Várias podem ser as matrizes da criação do intérprete: textos escritos para cenas, textos não escritos para a cena, o trabalho com linguagens codificadas, improvisações não desenvolvidas somente a partir de temas, mas que utilizam diferentes referenciais tais como outras formas de arte, visando à construção da cena. Portanto, o contexto teatral não é composto de um teatro, mas de muitos teatros. Conseqüentemente não existe uma concepção a respeito do corpo do ator, mas sim diferentes concepções de "corpo", muitos "corpos" (BONFITTO, 1999, p. 42).
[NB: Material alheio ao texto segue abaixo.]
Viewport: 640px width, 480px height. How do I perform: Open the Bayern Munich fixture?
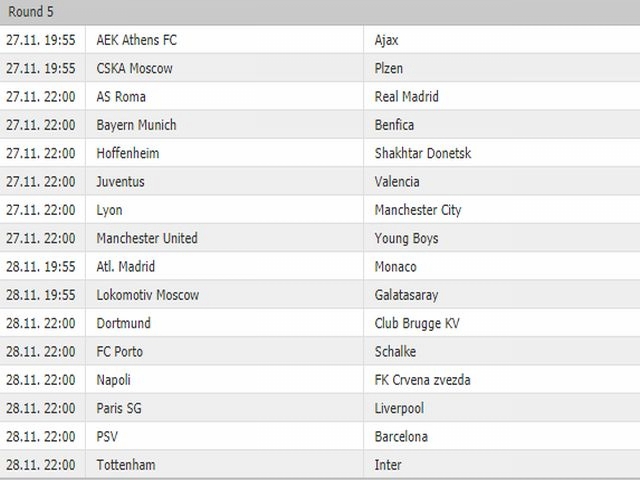(320, 124)
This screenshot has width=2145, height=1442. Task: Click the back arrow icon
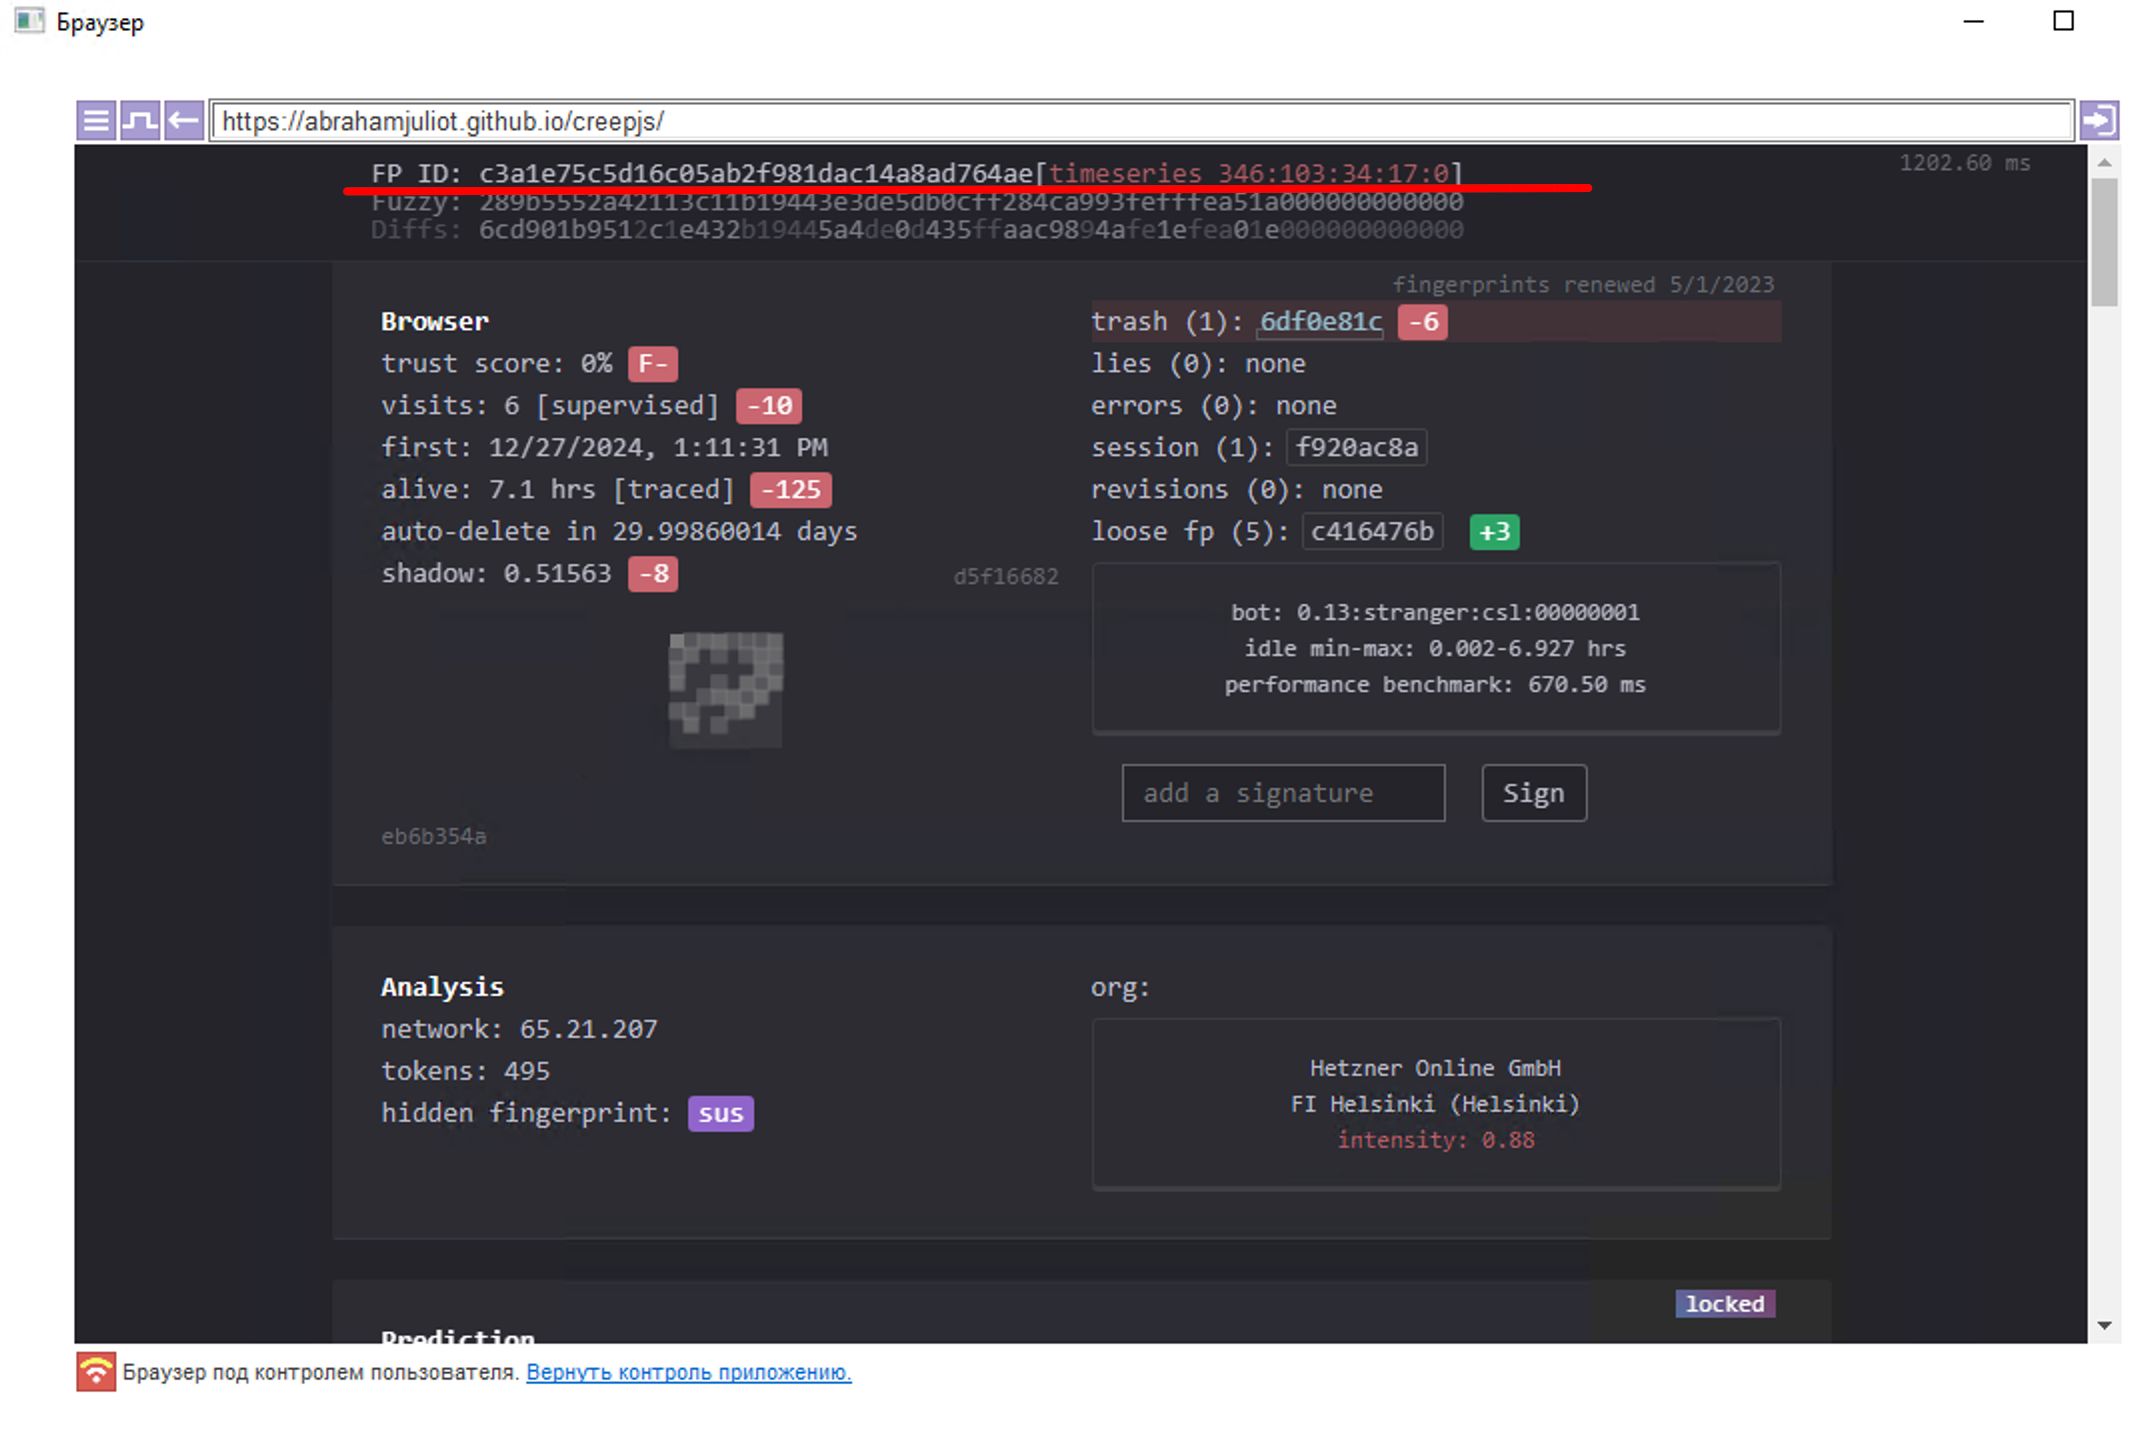(184, 121)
Foi sob essa perspectiva – a do artista que se utiliza da liberdade de realizar sua obra entre uma multiplicidade de caminhos e fontes de criação – que desenvolvi o trabalho com o corpo dramático: um meio para a construção da cena. Esse conceito diverge daquele presente no corpo cênico, construído e trabalhado, que demanda um processo de preparação técnico- corporal e o desenvolvimento de qualidades e habilidades. De fato, o sentido do corpo dramático privilegia o processo de sensibilização e estimulação mental, física e emocional por meio de um mergulho interior, permitindo emergir conteúdos subliminares e registros emocionais da memória corporal do intérprete que se dirigem à expressão objetiva na ação.

A criação resultante desse processo inclina-se a apresentar elementos singulares na medida em que encontra sua raiz na identidade do corpo criador. Isso me leva a supor que, quanto mais verdadeira a busca, mais honesta será a obra; quanto mais profunda a exploração, mais própria será a matéria que a constitui, não havendo como expressar seus conteúdos de outra forma.